BEGIN SELECTED EXCERPT

The paper objective is to analyse the main issues involved in the migration process from HTML to XML based content management.
The basic issues identified, concerning the creation and management of a medium-large size university web site, include homogeneous presentation, orienteering, navigation and search facilities, resource and competence availability necessary for keeping content updated, etc. From the analysis also emerged that only a minor part of the whole site information does not change, such as history or location, while a part may change occasionally, a part regularly like courses, timetables etc., and another part may be newly generated on a week base rate, such as news, events, and seminar announcements.
On the basis of this situation a dynamic content management solution has been envisaged to be effective and has been adopted. A number of issues concerning the budget, low in public university, and scale, neither small nor as large as in big companies/universities, determined the choice of the tool for its implementation and deployment. The Apache Cocoon XML open source tool has been selected and its separation of concerns model exploited. Cocoon provides effective support for the external and internal end users' needs: navigating and browsing the content, checking information and publishing in an easy and quick way, controlling access and roles, guaranteeing security, and supporting workflow management.

END SELECTED EXCERPT
BEGIN SOURCE EXCERPT

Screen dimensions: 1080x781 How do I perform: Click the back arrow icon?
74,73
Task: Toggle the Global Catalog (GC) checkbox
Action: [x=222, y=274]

END SOURCE EXCERPT

REQUEST 1
Please answer these from the excerpt on moving a university web site to XML:
(a) Which kinds of site information does it give as not changing?
(b) Which tool was selected for the implementation?
(c) Which two issues determined the choice of that tool?
REQUEST 2
According to the excerpt on moving a university web site to XML, why was a dynamic content management solution adopted? Answer in one to three sentences.

FINISHED ANSWER 1
(a) History and location.
(b) The Apache Cocoon XML open source tool.
(c) Budget and scale.

FINISHED ANSWER 2
The analysis showed that only a minor part of the site's information, such as history or location, does not change. The rest changes occasionally or regularly, like courses and timetables, or is newly generated on a weekly basis, like news, events and seminar announcements.